▶ _PAGE_

Monday, March 27, 2006

Blue Bottle Coffee Co.

If I ever move away from Northern California, the single thing I will miss the most is quick and easy access to the Funky. Growing up, it didn’t take me very long to realize that my family used that word more liberally than the rest of the block. One or two raised eyebrows of other parents as the word belted out from my sister or I and a few brief looks of confused, semi-shock from school friends at the sound of it breaking from my Dad, and I subtly realized that this bit of vocabulary leaned toward abnormal.

To us, funky was beyond “different”—it meant eclectic, fascinatingly obscure, admirable. If something easily discounted as distasteful was instead deemed funky by one of us, the other three automatically gave it a greater sense of worth and dutifully scrutinized it in defense or debate of its so-called funkiness. Our family spent much time discovering many of the communities around the Bay together. From Mendocino to Monterey, we day-tripped to meet vendors of little shops selling feathers and sea shells, architectural books, antique furnishings, artisan foods, hand-dyed ribbons, one-of-a-kind treasures—and, as one merchant to this day describes her offerings, a “mysterious accumulation of the weird and wonderful.”

Now that the rest of my family has moved to SoCal, I’ve taken it upon myself to keep up the tradition of weekend wandering—partially out of habit, and partially because it’s great fun to dangle some tidbit story in front of them about an interesting new spot, when all they have in return is a recent article ranking Kentucky Fried as the #1 spot to eat chicken in Orange County. So, eat up you three…

When it comes to coffee, what can get more funky than a store front on the back alley of Hayes Street in SF? Roll-up the metal garage door and step up to Blue Bottle’s coffee bar. It may block your way to work, if you’ve come to build furniture in the woodshop filling the rest of the space, but for the rest of us, it’s artisan micro-roasting at it’s finest, not to mention the best latté in San Francisco (complete with steamed milk leaf décor).

▶ _TASK INPUTS_

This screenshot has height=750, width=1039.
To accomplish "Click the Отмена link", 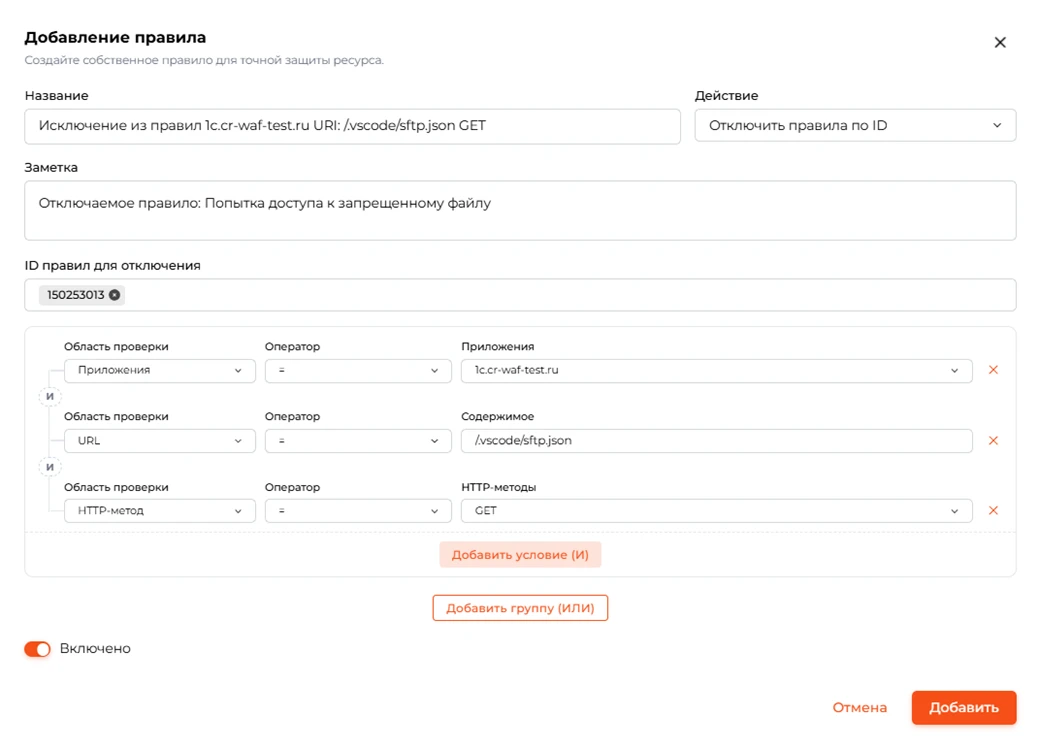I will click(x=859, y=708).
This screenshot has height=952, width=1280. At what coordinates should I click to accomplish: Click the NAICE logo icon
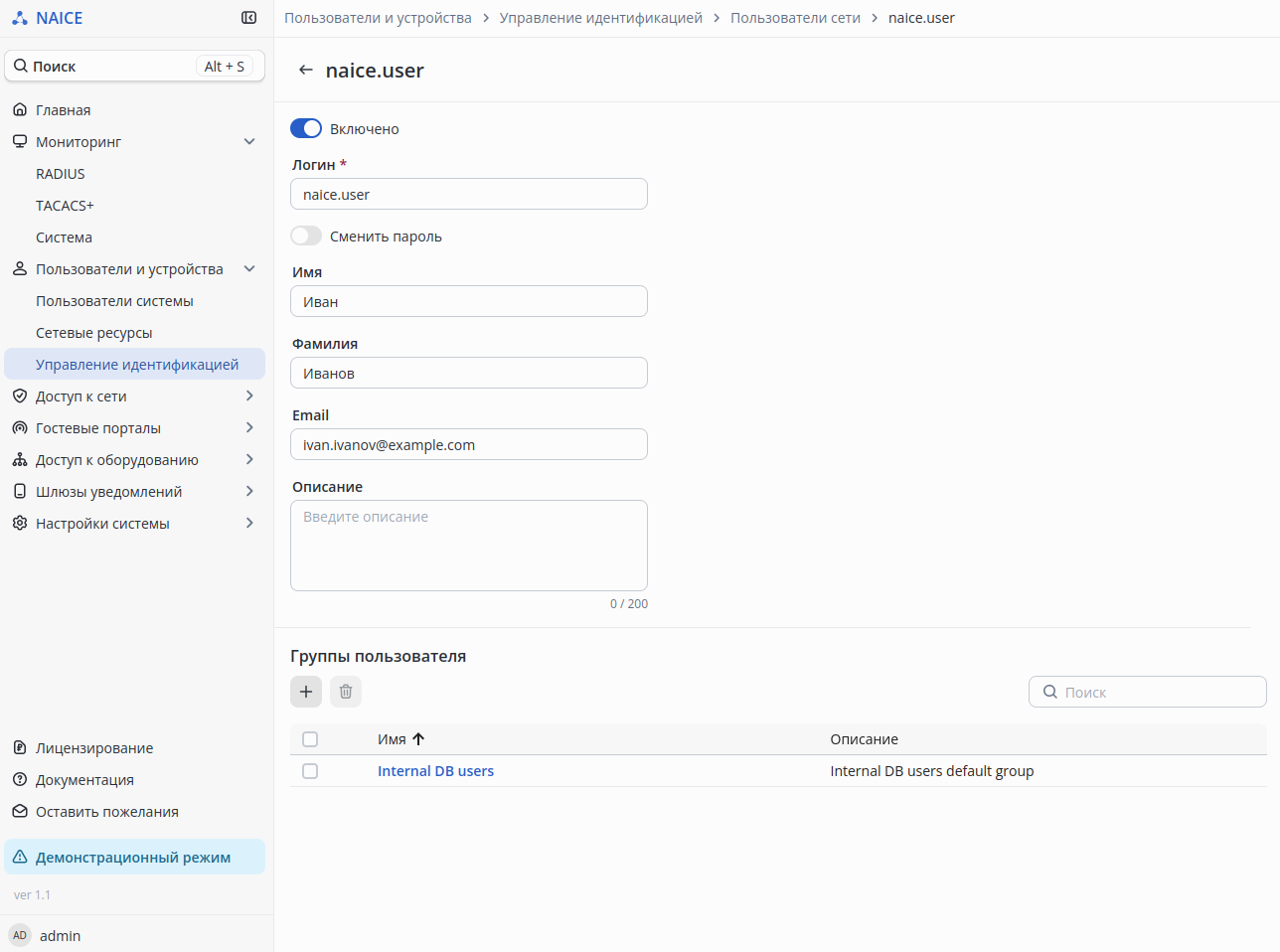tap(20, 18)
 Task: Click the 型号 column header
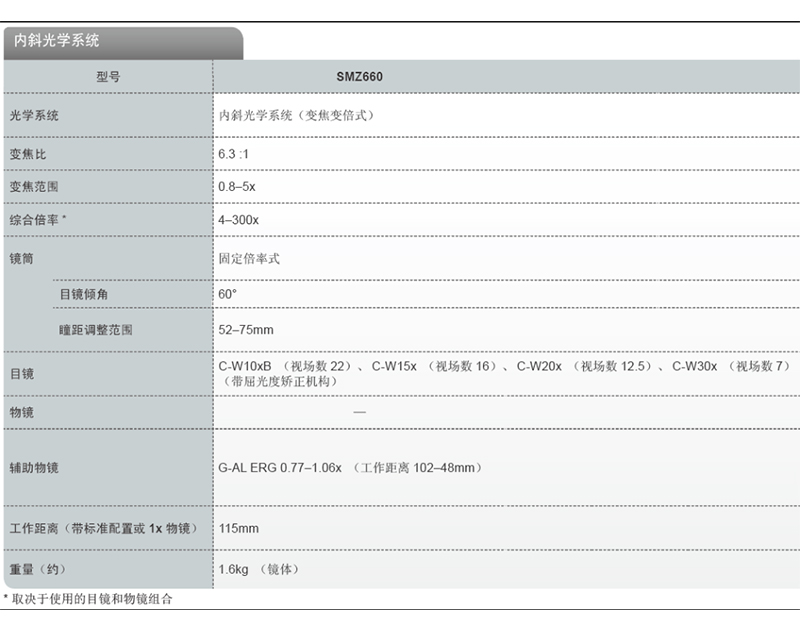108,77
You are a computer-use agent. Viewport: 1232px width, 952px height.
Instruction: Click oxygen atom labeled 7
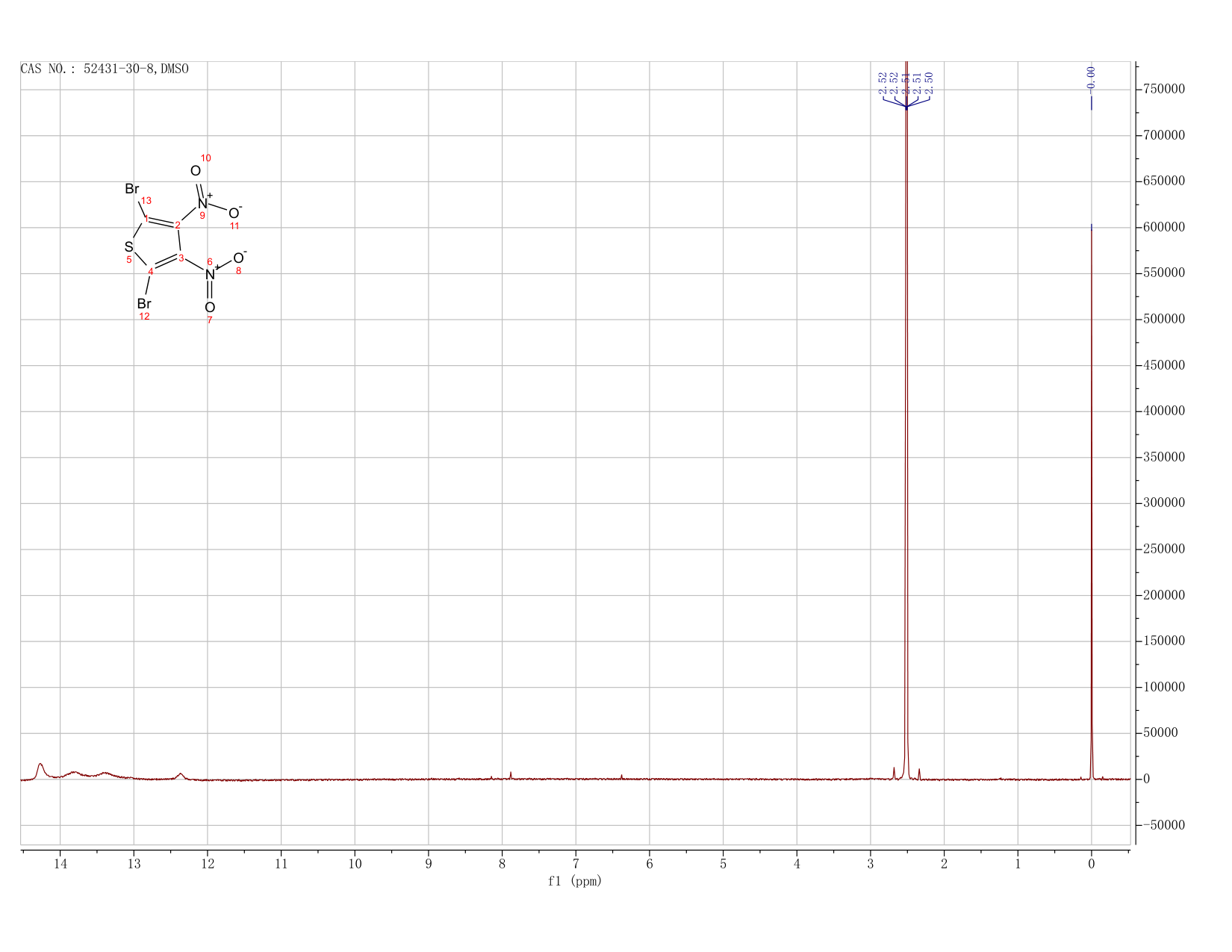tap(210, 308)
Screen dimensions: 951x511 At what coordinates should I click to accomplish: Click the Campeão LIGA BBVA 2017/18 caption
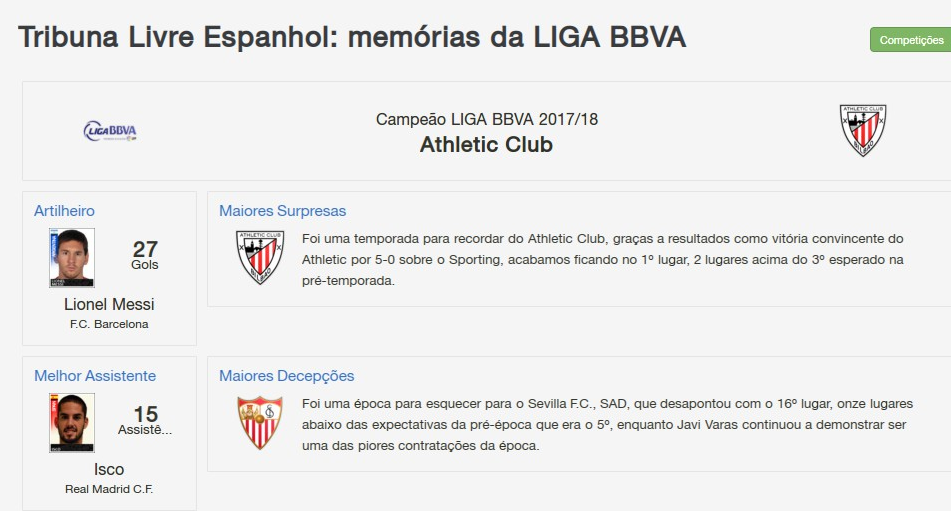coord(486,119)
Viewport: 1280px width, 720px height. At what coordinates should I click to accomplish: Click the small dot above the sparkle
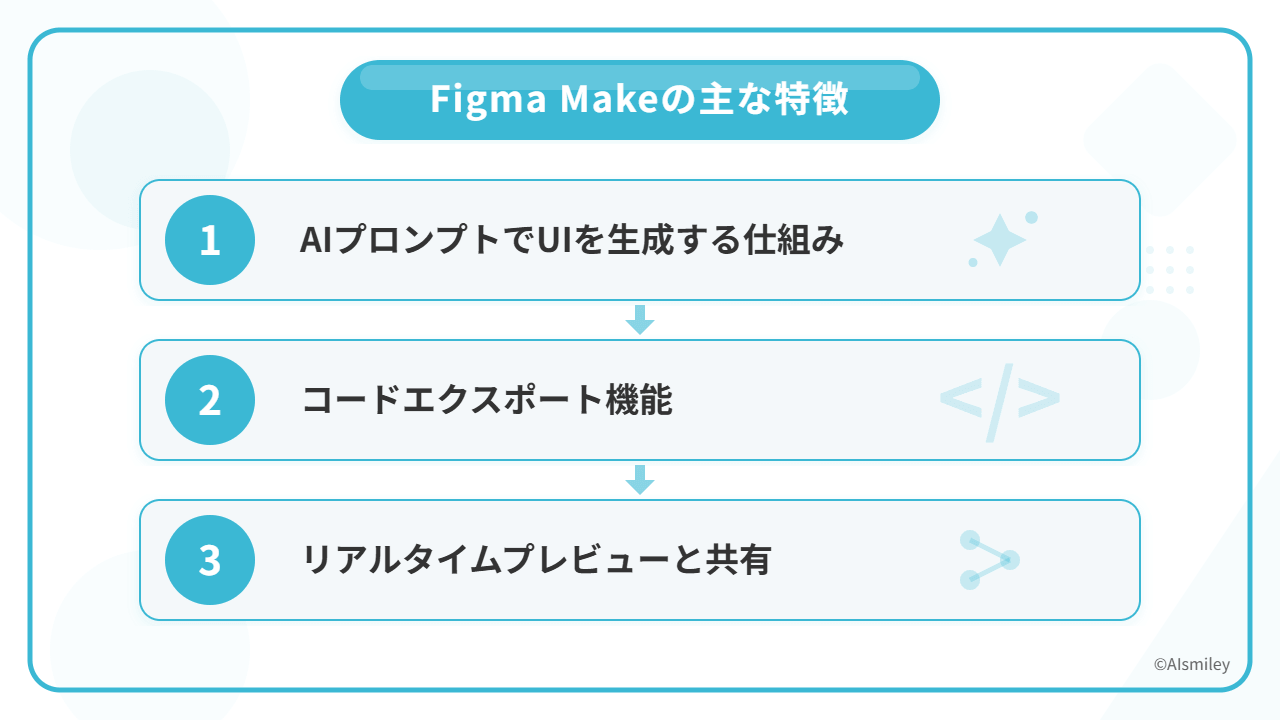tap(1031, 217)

▶ _PROBLEMS TO SOLVE_
[A] Summarize the piece about Blue Bottle Coffee Co. in two sentences.
[B] In the records, switch "Viewport" to "Display" throughout the part that opens with the line containing "You are a computer-use" and closes with the end of the records, changing nothing else. Give that part again without the pictures.

▶ _ANSWERS TO THE EXERCISE_
[A] To the writer's family, "funky" meant eclectic, fascinatingly obscure and admirable, and together they spent much time exploring Bay Area communities from Mendocino to Monterey. With the rest of the family now in SoCal, the writer keeps up the weekend wandering and praises Blue Bottle's coffee bar, set in a store front on the back alley of Hayes Street in SF, for artisan micro-roasting and the best latté in San Francisco.

[B]
You are a computer-use agent. Display: 1232px width, 952px height.
Instruction: Click oxygen atom labeled 7
tap(210, 308)
Screen dimensions: 951x511 At what coordinates should I click to accomplish: Click the Campeão LIGA BBVA 2017/18 caption
coord(486,119)
Display: 1280px width, 720px height. At what coordinates should I click to accomplish: Click the small dot above the sparkle
tap(1031, 217)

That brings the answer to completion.